→ PROBLEM DETAILS:
Find every line containing the string "label" in the data below, and report how many there are, with no other words.
##### LISTED ENTRIES #####
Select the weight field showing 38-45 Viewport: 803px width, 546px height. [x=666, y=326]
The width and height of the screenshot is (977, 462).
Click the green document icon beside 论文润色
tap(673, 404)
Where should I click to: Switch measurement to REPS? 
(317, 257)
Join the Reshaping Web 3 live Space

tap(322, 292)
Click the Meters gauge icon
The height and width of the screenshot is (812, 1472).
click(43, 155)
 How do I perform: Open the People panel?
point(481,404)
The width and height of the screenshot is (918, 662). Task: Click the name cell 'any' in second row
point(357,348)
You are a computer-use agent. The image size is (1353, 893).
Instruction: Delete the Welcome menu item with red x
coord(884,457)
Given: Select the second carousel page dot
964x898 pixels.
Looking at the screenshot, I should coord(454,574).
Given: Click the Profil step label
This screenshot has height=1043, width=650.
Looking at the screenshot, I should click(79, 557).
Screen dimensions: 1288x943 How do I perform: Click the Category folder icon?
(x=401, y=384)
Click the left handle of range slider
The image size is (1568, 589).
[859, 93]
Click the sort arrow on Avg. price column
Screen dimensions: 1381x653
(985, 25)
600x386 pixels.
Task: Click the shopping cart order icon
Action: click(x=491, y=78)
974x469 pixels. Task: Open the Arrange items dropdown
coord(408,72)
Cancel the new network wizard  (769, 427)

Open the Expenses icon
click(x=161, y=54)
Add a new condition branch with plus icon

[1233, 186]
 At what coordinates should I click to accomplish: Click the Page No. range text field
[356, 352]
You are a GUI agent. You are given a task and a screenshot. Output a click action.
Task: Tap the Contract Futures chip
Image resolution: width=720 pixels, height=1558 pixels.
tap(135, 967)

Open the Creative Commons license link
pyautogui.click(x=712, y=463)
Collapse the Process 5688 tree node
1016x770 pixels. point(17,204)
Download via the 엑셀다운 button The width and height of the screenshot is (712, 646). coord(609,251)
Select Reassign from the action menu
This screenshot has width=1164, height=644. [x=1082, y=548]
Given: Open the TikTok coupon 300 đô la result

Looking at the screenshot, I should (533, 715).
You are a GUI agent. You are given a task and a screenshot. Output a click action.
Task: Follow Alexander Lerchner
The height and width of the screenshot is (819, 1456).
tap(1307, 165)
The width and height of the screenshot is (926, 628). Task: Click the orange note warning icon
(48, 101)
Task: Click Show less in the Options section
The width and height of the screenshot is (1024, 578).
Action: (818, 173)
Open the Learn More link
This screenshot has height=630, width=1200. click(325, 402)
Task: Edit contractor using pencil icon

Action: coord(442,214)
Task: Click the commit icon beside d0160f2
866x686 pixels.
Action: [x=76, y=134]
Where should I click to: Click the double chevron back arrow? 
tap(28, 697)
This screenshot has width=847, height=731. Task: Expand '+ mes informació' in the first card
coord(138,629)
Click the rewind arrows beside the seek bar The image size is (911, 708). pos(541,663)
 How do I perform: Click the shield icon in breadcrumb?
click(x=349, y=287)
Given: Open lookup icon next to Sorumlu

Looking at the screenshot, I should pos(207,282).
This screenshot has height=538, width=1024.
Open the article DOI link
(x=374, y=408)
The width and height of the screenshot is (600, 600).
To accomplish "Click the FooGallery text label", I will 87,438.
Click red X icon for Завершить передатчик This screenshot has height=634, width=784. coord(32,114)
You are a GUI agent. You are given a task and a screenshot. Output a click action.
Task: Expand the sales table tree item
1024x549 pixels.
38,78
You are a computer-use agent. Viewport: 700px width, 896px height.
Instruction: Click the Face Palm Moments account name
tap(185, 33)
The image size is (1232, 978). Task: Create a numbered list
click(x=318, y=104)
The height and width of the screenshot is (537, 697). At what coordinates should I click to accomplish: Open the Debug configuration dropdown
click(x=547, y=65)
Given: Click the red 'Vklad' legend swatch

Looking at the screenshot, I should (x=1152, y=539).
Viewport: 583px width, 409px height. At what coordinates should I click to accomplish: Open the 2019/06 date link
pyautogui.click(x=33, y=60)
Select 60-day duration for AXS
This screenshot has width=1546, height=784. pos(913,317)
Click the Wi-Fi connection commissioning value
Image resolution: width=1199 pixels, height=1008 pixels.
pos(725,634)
#####
→ REPLY TO THE EXERCISE:
2